_Given information_:

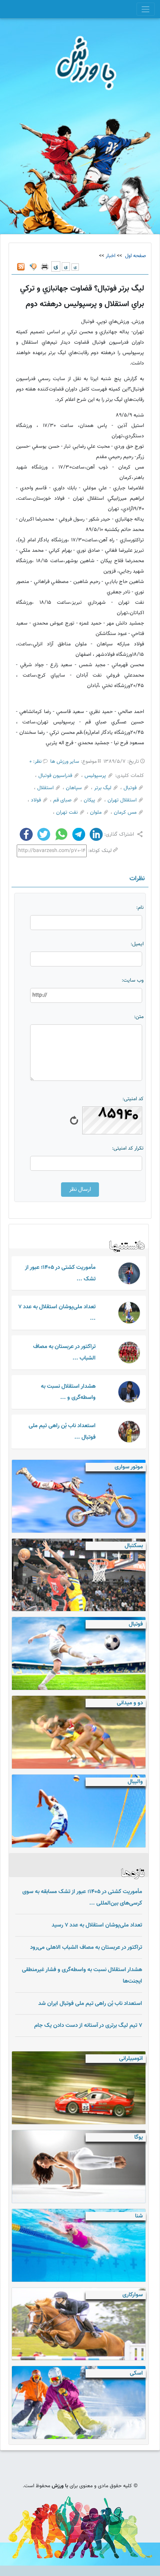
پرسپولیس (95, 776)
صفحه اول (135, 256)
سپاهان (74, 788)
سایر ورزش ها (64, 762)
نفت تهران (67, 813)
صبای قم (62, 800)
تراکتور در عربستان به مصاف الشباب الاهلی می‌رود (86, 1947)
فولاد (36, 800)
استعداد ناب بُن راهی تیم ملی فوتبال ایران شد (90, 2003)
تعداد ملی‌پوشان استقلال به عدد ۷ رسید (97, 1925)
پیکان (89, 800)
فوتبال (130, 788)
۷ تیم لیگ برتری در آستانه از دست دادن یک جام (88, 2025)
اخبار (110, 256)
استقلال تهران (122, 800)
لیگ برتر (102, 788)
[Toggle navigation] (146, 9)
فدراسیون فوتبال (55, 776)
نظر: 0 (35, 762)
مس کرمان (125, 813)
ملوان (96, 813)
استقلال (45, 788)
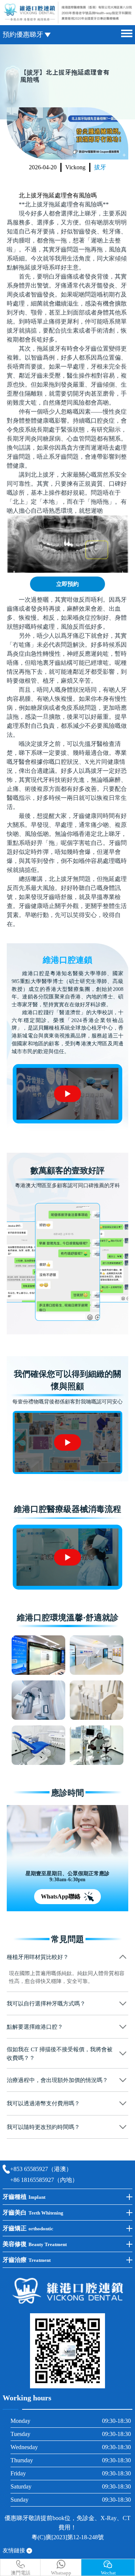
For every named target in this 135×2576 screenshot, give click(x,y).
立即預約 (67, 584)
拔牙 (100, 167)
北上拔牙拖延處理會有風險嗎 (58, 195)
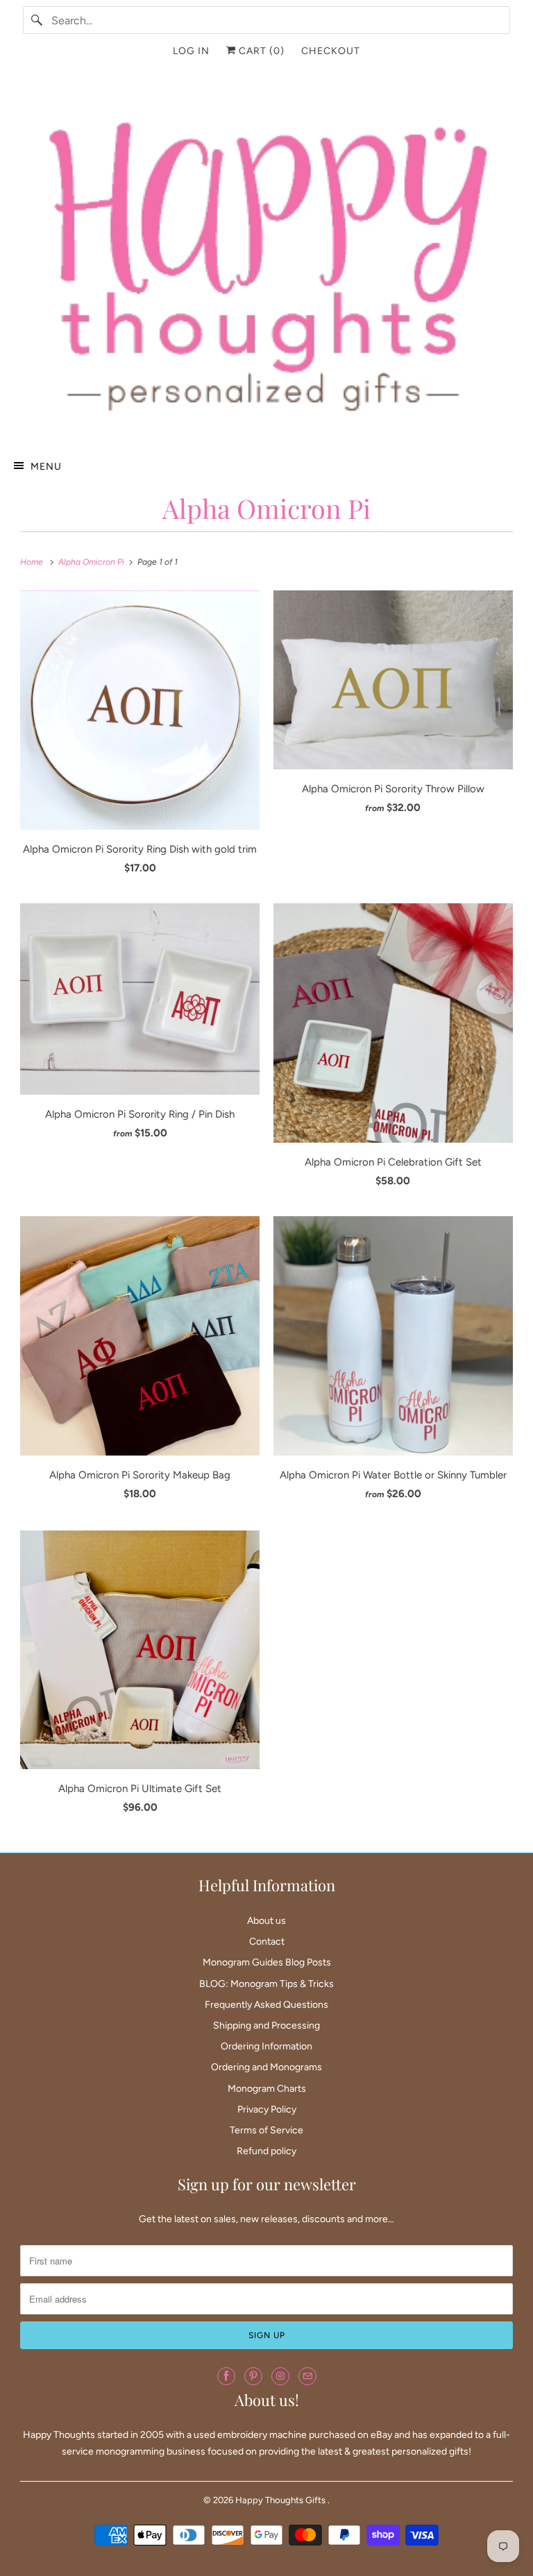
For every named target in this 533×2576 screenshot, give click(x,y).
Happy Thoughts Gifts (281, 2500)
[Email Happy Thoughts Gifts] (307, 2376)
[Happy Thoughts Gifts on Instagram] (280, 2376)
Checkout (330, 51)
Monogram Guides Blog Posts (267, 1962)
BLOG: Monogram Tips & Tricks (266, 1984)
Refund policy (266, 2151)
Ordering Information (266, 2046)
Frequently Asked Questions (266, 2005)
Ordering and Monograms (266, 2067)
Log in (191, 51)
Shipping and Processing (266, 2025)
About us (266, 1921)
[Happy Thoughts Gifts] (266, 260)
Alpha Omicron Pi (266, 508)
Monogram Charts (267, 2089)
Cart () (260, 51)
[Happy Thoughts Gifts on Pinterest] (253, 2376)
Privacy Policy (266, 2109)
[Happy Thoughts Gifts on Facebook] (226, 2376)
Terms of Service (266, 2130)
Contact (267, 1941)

_Task details_: A verbatim copy of the lines from the one with "BLOG: Monogram Tips & Tricks (266, 1984)" to the end of the listing is the whole answer.

_Result for this exercise_:
BLOG: Monogram Tips & Tricks (266, 1984)
Refund policy (266, 2151)
Ordering Information (266, 2046)
Frequently Asked Questions (266, 2005)
Ordering and Monograms (266, 2067)
Log in (191, 51)
Shipping and Processing (266, 2025)
About us (266, 1921)
[Happy Thoughts Gifts] (266, 260)
Alpha Omicron Pi (266, 508)
Monogram Charts (267, 2089)
Cart () (260, 51)
[Happy Thoughts Gifts on Pinterest] (253, 2376)
Privacy Policy (266, 2109)
[Happy Thoughts Gifts on Facebook] (226, 2376)
Terms of Service (266, 2130)
Contact (267, 1941)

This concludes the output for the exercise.